Secondly, race should be considered in adoption because of cultural differences. Every race has a different culture. Some of the customs in the culture can only be taught by people of the same ethnic background. “So many adoptees are struggling with what it means to be black,” says University of Utah Ph. D. candidate Darron Smith (Jarvik and Collins A1). Some one who is not black does not know how to be black. A person can only teach someone so much about a subject that they have very little knowledge about themselves.

When these children play with other children of their same race, there is a major possibility that they begin to feel alienated. They weren’t taught the customs of their religion and therefore don’t know how to act in certain situations when they are around people of their race. Different races endure different obstacles. “The report, based on an examination of the law’s impact over a decade, said that minority children adopted into white households face special challenges and that white parents need preparation and training for what might lie ahead,” (Nixon A16).
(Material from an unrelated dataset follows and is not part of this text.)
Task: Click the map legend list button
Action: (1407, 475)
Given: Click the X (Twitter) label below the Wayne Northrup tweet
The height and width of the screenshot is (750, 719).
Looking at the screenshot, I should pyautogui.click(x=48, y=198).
Minority children face different challenges than white people. White people are not yet ready to face those challenges. You can’t teach someone how to get over a mountain that you have never had to climb. It is impossible to teach someone how to overcome something that you have never had to overcome yourself. Lastly, race should be considered in adoption because of ignorance. When children are interracially adopted they consider themselves whatever race their adoptive parents are. At no time did I consider myself anything other than white,” said Ms. Young (Nixon A9). She did not think of herself as Chinese, she thought of herself as white; but she is not white. She is Chinese. Most of the children don’t know anything about their own heritage. When it comes time for them to go to college and live the rest of their lives, they are confused as to who they are. They began to struggle to try to find out about their “real” nationality. “Mom, I want to go to China. ” She wanted to find her birth mother (Srinivasan 1).

Coming to terms with your past is a very difficult and traumatic experience. It is hard to face something that you have kept hidden after all of those years. It is ten times as hard for interracially adopted children. Not only do they have to go back and face their past, they also have to come to terms with their true nationality. They have to find out about their history and know what it means to be whatever their race is. In conclusion, race should be considered in adoption for a number of reasons. Love is not always enough when it comes to adoption.

There are other important factors that need to be considered. Racial discrimination is a big, hurtful factor. Cultural differences and ignorance are other big, painful factors. Love is a necessity but it is not always enough. Would you want to go through all of the downfalls that come with being interracially adopted? Works Cited Jarvik, Elaine, and Lois M. Collins. “Addressing Interracial Adoption Issues Important. ” Deseret News 01 Feb 2010: A. 1. SIRS Researcher. Web. 25 March 2010. Lawson, Dominic. “The Racism of Our Adoption Rules. The Independent (London, England) 11 Nov 2008: 28. SIRS Researcher. Web. 25 March 2010. Nixon, Ron. “Adopted from Korea and in Search of Identity. ” New York Times (New York, NY) 09 Nov 2009: A. 9. SIRS Researcher. Web. 25 March 2010. Nixon, Ron. “De-Emphasis on Race in Adoption Is Criticized. ” New York Times (New York, NY) 27 May 2008: A. 16. SIRS Researcher. Web. 14 April 2010. Srinivasan, Sujata. “Lessons in Chinese. ” Hartford Courant (Hartford, CT) Jan. 23 2005: 1+. SIRS Researcher. Web. 14 April 2010.